The present invention relates to the field of devices and methods for handling semiconductor substrates.

More specifically, the present invention relates to the field of robotic end effectors for handling semiconductor substrates, where the end effectors are provided with wear-resistant coatings.

Furthermore, the present invention relates to the field of automated substrate handling platforms and semiconductor fabrication tools implementing such automated substrate handling platforms.

A typical semiconductor fabrication tool is a complex machine that generally comprises two main components: (i) an automated substrate handler platform, and (ii) one or more process modules (PMs).

The PMs are generally used to grow or deposit films of semiconductor materials on a substrate and may include one or more reaction chambers.

The automated substrate handler platform may comprise one or more of the following: (a) a substrate carrier, used to store and transport substrates during the manufacturing process; (b) a substrate aligner to properly orientate the substrate before it is processed; and (c) one or more substrate handling robots, to transport the substrate between the substrate carriers and the PMs.

The platform's main purpose is therefore to handle semiconductor substrates, transporting them between one or more substrate carriers and the PMs, via one or more substrate handling robots.

Substrate carriers, such as FOUPs (Front Opening Universal Pods), FOSB Box (Front Opening Shipping Box), SMIF Pods (Standard Mechanical Interface), or Open Cassettes are specialized carriers designed to hold substrates securely in a controlled environment, to allow transferring them between machines for processing or measurement.

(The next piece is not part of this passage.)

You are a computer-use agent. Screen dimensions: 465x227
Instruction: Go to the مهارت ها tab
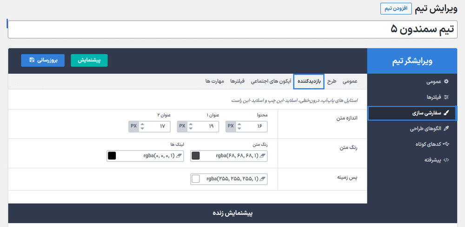(x=214, y=82)
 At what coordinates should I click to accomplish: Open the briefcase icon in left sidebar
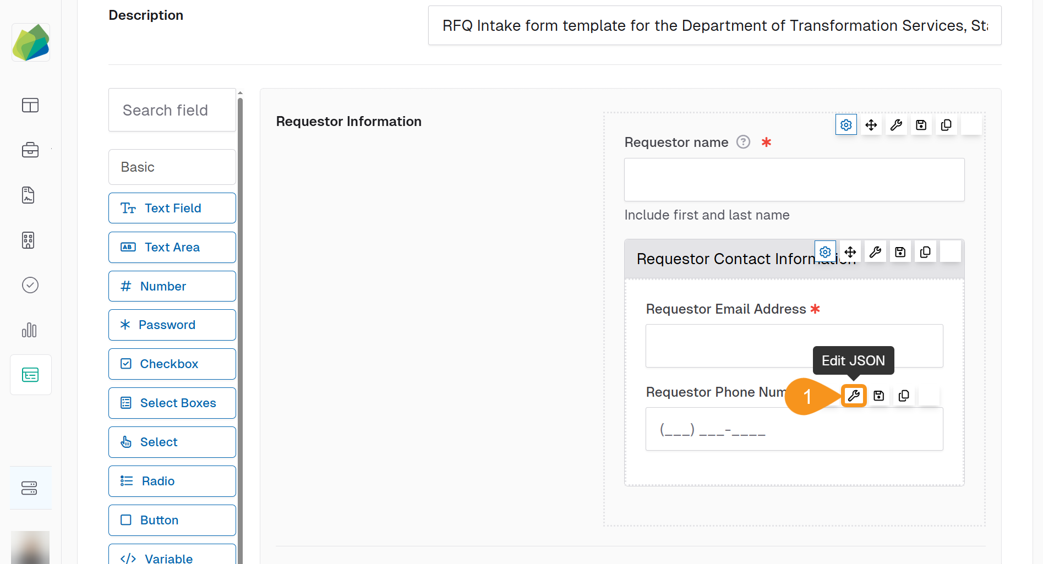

The part of the substrate handling robot that physically interacts with the substrates, i.e., picks and displaces them, is called an end effector. For vacuum applications, end effectors typically rely on either gravity and friction or physical clamping to constrain the substrate.

In general, semiconductor processing is highly sensitive to even the smallest of particle contamination. The end effector can be a direct source of particles due to the fact it enters in direct physical contact with the substrate, for instance though pads or other suitably prepped contact points/areas. Thus, the end effector design and composition can dramatically impact the semiconductor fabrication tool performance, depending on the size and quantity of mechanical defects or physical scratches they may introduce.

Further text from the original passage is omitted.